Fig. 5. IκBα/NF-κB p65 intervention reversed the phenotypes induced by ABLIM1 alteration.

A Western blots for p65, p-P65, IκBα, p-IκBα, and ABLIM1 in HCT116 cells overexpressed with ABLIM1 or empty vector. Cells were treated with BAY11-7082 (10 μM) or DMSO control for 8 h before harvest. B Effect of BAY11-7082 treatment (10 μM, 24 h) on cell viabilities of HCT116 cells overexpressed with ABLIM1 or empty vector was detected by CCK-8 kit. n = 3 for each group.

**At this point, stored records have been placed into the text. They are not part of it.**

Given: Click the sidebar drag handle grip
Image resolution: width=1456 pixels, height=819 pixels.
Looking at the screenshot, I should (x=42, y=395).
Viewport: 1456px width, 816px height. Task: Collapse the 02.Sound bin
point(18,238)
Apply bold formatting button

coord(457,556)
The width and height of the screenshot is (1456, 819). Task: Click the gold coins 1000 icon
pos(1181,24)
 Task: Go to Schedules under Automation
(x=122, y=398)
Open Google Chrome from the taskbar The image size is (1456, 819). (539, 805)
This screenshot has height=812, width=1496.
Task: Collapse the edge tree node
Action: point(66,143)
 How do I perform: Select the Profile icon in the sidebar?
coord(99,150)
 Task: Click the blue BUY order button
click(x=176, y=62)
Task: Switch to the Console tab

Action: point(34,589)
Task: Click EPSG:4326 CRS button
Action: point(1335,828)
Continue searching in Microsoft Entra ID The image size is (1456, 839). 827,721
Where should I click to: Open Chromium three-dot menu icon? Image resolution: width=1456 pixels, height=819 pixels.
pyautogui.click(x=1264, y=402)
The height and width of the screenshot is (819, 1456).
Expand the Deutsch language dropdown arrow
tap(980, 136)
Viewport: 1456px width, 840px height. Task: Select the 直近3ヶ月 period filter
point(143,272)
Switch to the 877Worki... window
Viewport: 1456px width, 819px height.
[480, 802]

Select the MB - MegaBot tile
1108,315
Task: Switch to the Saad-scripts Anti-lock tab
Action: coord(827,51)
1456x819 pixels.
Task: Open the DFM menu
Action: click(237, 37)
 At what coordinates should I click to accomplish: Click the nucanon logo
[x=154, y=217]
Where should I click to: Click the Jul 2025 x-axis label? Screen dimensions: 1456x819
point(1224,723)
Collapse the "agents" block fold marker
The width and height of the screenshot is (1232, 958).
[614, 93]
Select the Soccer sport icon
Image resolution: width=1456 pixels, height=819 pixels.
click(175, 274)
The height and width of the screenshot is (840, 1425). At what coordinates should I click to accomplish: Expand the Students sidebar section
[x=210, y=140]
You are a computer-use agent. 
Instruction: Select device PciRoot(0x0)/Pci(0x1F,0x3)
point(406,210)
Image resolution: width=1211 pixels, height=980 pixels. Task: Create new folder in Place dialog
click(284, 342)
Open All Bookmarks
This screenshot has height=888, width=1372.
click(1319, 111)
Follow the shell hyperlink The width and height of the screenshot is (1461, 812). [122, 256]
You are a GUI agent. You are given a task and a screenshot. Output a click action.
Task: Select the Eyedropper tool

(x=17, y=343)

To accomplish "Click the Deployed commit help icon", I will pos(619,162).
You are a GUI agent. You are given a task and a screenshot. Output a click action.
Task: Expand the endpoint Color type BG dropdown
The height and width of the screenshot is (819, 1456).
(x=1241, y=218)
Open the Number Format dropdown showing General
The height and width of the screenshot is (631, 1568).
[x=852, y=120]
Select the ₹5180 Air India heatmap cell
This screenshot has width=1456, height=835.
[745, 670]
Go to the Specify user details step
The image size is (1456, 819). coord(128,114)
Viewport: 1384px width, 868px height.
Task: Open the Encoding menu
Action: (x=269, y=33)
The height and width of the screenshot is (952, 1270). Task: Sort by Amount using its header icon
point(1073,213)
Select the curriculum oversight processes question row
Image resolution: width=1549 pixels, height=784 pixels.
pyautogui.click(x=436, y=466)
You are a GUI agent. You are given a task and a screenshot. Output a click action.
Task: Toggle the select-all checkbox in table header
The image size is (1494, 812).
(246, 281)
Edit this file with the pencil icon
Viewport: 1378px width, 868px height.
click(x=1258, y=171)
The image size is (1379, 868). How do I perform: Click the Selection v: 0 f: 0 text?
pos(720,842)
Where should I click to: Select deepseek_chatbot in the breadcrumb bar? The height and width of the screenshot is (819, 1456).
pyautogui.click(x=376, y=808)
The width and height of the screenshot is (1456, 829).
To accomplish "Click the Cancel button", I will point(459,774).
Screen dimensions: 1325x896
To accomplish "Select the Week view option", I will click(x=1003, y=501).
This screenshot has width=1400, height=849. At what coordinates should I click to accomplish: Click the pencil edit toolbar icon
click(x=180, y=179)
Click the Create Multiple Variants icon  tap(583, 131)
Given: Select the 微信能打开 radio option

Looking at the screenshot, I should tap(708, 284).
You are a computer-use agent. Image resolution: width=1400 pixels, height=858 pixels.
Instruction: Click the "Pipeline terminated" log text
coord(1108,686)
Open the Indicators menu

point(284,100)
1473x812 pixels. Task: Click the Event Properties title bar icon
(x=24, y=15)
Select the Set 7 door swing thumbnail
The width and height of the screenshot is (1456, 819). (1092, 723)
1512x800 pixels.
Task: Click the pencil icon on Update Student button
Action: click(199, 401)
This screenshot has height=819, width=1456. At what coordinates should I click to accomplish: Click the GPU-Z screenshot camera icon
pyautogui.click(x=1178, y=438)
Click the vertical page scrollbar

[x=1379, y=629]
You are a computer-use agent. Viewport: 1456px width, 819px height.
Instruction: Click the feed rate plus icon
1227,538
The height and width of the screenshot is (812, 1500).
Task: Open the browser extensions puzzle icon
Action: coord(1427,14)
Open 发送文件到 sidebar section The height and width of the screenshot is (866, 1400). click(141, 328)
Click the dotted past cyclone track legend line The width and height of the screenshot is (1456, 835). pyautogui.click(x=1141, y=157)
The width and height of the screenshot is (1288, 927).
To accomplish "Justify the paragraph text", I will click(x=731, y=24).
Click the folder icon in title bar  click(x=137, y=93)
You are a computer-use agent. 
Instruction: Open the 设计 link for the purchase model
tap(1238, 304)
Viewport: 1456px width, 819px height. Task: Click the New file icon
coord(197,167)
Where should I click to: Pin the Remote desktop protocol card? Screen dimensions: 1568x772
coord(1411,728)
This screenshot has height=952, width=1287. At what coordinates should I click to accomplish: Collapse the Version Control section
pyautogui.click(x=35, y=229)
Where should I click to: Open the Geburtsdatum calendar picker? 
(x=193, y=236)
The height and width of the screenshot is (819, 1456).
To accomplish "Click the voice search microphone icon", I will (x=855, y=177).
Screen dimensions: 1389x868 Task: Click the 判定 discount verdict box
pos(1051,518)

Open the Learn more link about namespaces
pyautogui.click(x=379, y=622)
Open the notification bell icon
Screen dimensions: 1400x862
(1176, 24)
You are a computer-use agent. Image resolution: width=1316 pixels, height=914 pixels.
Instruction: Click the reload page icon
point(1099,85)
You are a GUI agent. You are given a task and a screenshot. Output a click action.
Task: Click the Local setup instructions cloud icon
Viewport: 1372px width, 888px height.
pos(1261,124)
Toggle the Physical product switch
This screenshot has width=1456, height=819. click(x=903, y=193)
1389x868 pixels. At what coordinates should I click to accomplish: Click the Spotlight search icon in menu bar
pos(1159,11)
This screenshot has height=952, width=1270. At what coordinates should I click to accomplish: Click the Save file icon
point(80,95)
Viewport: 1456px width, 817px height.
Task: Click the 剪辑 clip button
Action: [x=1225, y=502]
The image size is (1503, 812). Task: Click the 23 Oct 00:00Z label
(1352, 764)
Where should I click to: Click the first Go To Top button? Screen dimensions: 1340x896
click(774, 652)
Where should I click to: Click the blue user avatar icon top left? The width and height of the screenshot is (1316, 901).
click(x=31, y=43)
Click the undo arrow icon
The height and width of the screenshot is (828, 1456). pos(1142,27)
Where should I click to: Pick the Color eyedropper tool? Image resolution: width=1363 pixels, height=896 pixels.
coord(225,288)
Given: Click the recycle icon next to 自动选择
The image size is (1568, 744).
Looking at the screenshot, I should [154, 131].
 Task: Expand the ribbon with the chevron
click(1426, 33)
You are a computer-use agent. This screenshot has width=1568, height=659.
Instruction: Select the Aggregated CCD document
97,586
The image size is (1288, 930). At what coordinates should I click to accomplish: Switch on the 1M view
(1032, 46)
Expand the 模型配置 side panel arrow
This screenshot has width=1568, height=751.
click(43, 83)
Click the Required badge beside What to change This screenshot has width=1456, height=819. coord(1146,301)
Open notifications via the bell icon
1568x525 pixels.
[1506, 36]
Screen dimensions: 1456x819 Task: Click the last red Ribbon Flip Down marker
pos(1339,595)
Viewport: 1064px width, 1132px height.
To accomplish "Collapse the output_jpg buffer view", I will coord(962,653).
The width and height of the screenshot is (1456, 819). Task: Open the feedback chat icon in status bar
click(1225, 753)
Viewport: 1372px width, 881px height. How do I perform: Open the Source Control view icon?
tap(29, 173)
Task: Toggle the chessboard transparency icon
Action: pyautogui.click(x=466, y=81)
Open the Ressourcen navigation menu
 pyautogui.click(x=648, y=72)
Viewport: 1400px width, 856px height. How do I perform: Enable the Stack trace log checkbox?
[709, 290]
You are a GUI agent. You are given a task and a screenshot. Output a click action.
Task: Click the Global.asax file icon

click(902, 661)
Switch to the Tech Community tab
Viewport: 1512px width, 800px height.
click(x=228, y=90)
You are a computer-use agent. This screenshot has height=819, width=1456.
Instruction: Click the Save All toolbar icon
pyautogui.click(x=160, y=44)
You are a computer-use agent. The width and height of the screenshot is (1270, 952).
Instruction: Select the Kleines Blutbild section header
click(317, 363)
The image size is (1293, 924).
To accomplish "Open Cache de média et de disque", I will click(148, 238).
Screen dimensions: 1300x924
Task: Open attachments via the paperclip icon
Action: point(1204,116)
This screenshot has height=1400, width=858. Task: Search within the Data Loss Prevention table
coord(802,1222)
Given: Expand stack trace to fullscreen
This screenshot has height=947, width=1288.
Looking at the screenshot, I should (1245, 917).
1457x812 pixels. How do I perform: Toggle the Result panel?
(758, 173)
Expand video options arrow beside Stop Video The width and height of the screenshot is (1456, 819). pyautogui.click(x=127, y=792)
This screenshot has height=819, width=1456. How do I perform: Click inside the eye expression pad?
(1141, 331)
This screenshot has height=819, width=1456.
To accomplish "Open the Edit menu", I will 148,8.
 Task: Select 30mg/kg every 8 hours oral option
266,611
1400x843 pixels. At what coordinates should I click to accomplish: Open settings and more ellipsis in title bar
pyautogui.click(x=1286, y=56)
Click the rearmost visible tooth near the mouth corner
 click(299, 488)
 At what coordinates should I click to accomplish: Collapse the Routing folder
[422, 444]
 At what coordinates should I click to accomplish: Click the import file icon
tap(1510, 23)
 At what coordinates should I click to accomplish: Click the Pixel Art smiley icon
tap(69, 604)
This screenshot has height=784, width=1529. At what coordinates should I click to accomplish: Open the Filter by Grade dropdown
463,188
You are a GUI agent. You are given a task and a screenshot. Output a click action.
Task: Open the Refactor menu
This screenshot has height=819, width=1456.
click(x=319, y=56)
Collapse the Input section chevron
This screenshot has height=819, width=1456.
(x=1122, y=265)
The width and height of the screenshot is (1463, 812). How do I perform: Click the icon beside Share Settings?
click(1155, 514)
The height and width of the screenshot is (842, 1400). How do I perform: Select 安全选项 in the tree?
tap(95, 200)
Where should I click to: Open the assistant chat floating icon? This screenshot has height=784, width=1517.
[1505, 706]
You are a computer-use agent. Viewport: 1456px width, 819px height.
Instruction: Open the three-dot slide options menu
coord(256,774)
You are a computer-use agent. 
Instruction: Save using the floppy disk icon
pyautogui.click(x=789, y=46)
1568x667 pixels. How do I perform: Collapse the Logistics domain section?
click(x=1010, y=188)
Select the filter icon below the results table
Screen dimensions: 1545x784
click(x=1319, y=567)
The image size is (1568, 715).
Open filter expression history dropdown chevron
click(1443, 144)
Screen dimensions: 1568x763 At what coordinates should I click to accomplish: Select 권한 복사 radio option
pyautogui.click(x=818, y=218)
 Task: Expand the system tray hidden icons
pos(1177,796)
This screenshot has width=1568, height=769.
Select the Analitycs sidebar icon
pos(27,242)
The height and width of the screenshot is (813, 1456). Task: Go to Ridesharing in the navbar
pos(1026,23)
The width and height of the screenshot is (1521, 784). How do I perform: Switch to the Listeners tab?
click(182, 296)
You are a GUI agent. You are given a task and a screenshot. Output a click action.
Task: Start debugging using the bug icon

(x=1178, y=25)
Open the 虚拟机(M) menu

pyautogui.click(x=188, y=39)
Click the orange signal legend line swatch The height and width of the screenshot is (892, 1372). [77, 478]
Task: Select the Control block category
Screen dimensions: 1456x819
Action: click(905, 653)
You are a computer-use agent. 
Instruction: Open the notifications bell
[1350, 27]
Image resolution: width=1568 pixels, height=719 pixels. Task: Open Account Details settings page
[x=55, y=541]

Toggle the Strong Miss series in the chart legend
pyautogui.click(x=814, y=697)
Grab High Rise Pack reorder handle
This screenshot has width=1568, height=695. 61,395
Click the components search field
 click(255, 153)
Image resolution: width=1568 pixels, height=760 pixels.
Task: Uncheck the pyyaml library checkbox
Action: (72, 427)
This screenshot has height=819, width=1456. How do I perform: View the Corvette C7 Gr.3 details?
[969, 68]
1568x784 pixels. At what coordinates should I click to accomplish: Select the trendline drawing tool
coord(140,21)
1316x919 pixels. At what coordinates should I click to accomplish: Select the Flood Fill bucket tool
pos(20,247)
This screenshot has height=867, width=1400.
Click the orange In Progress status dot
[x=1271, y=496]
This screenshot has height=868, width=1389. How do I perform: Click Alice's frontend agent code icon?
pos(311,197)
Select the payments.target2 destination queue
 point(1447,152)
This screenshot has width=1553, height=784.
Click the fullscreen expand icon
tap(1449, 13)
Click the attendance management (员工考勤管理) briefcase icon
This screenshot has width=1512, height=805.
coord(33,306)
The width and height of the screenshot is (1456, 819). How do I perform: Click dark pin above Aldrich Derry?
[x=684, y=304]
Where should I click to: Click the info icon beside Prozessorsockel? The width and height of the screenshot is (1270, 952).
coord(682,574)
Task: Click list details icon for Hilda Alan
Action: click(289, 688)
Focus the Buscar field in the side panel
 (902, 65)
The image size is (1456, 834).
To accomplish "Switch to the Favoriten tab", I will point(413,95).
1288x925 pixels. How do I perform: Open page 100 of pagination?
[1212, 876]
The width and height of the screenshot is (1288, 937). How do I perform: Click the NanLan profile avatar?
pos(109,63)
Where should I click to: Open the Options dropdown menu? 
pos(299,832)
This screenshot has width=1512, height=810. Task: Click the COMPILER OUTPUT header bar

Kruskal–Wallis test. Influence of BAY11-7082 treatment on cell migration C and invasion D capabilities of HCT116 cells. E Western blots of P65 and ABLIM1 for validation of RELA overexpression efficiency in stable shABLIM1 or shVec HCT116 cells. F Cell viabilities assayed by CCK-8 kit revealed the effects of RELA overexpression on proliferation of stable shABLIM1 or shVec HCT116 cells. n = 3 for each group. Kruskal–Wallis test. Effect of RELA overexpression on HCT116 cell migration G and invasion H in Transwells. I RTCA monitored the influence of RELA overexpression on CRC cell proliferation, migration, and invasion abilities in HCT116 cells with or without ABLIM1 knockdown. n = 4 for each group. ^***P < 0.001, indicated the statistical significances between shVec+Vec group and shABLIM1+Vec group at the end of assays. ^###P < 0.01, indicated the statistical significances between shABLIM1+RELA^OE group and shABLIM1+Vec group at the end of assays. Paired t test. J 48 h after transfection of IκBα S32/36 A phosphorylation mutant, full length ABLIM1, or both, NF-κB transcriptional activities in HCT116 and SW620 cells were detected by dual-luciferase assay. n = 3 for each group. Kruskal–Wallis test.